==== Entries shown ====
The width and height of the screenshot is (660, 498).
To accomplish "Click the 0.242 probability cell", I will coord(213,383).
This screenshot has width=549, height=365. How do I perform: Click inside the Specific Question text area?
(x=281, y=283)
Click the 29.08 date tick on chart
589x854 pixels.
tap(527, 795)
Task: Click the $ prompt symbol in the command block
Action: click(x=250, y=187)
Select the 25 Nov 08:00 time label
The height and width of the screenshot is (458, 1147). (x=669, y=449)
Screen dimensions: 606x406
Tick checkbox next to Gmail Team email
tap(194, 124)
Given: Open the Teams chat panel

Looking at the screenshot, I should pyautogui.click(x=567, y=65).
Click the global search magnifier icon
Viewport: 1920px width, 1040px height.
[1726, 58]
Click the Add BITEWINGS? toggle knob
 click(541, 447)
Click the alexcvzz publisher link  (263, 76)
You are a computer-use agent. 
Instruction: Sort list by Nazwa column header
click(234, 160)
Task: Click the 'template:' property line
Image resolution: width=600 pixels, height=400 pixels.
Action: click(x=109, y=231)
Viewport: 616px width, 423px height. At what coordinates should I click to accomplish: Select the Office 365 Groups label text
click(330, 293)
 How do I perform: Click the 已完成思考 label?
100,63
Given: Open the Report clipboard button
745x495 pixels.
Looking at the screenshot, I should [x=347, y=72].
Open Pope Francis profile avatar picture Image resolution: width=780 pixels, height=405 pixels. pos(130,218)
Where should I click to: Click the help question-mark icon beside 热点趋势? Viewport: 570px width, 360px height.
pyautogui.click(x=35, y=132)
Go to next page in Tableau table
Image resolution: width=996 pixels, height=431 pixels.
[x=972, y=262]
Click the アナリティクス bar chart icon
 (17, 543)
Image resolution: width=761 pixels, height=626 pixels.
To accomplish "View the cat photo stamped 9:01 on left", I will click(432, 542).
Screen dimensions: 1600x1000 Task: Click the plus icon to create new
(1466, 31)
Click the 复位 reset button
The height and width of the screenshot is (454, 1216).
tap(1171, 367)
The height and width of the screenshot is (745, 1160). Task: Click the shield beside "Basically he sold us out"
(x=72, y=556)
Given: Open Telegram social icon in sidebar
====
*About this exercise*.
Without leaving anything out, give the entries again exactly.

*Your response*.
The width and height of the screenshot is (660, 498).
To accomplish "Click the 0.242 probability cell", I will coord(213,383).
This screenshot has width=549, height=365. How do I perform: Click inside the Specific Question text area?
(x=281, y=283)
Click the 29.08 date tick on chart
589x854 pixels.
tap(527, 795)
Task: Click the $ prompt symbol in the command block
Action: click(x=250, y=187)
Select the 25 Nov 08:00 time label
The height and width of the screenshot is (458, 1147). (x=669, y=449)
Screen dimensions: 606x406
Tick checkbox next to Gmail Team email
tap(194, 124)
Given: Open the Teams chat panel

Looking at the screenshot, I should pyautogui.click(x=567, y=65).
Click the global search magnifier icon
Viewport: 1920px width, 1040px height.
[1726, 58]
Click the Add BITEWINGS? toggle knob
 click(541, 447)
Click the alexcvzz publisher link  (263, 76)
You are a computer-use agent. 
Instruction: Sort list by Nazwa column header
click(234, 160)
Task: Click the 'template:' property line
Image resolution: width=600 pixels, height=400 pixels.
Action: click(x=109, y=231)
Viewport: 616px width, 423px height. At what coordinates should I click to accomplish: Select the Office 365 Groups label text
click(330, 293)
 How do I perform: Click the 已完成思考 label?
100,63
Given: Open the Report clipboard button
745x495 pixels.
Looking at the screenshot, I should [x=347, y=72].
Open Pope Francis profile avatar picture Image resolution: width=780 pixels, height=405 pixels. pos(130,218)
Where should I click to: Click the help question-mark icon beside 热点趋势? Viewport: 570px width, 360px height.
pyautogui.click(x=35, y=132)
Go to next page in Tableau table
Image resolution: width=996 pixels, height=431 pixels.
[x=972, y=262]
Click the アナリティクス bar chart icon
 (17, 543)
Image resolution: width=761 pixels, height=626 pixels.
To accomplish "View the cat photo stamped 9:01 on left", I will click(432, 542).
Screen dimensions: 1600x1000 Task: Click the plus icon to create new
(1466, 31)
Click the 复位 reset button
The height and width of the screenshot is (454, 1216).
tap(1171, 367)
The height and width of the screenshot is (745, 1160). Task: Click the shield beside "Basically he sold us out"
(x=72, y=556)
Given: Open Telegram social icon in sidebar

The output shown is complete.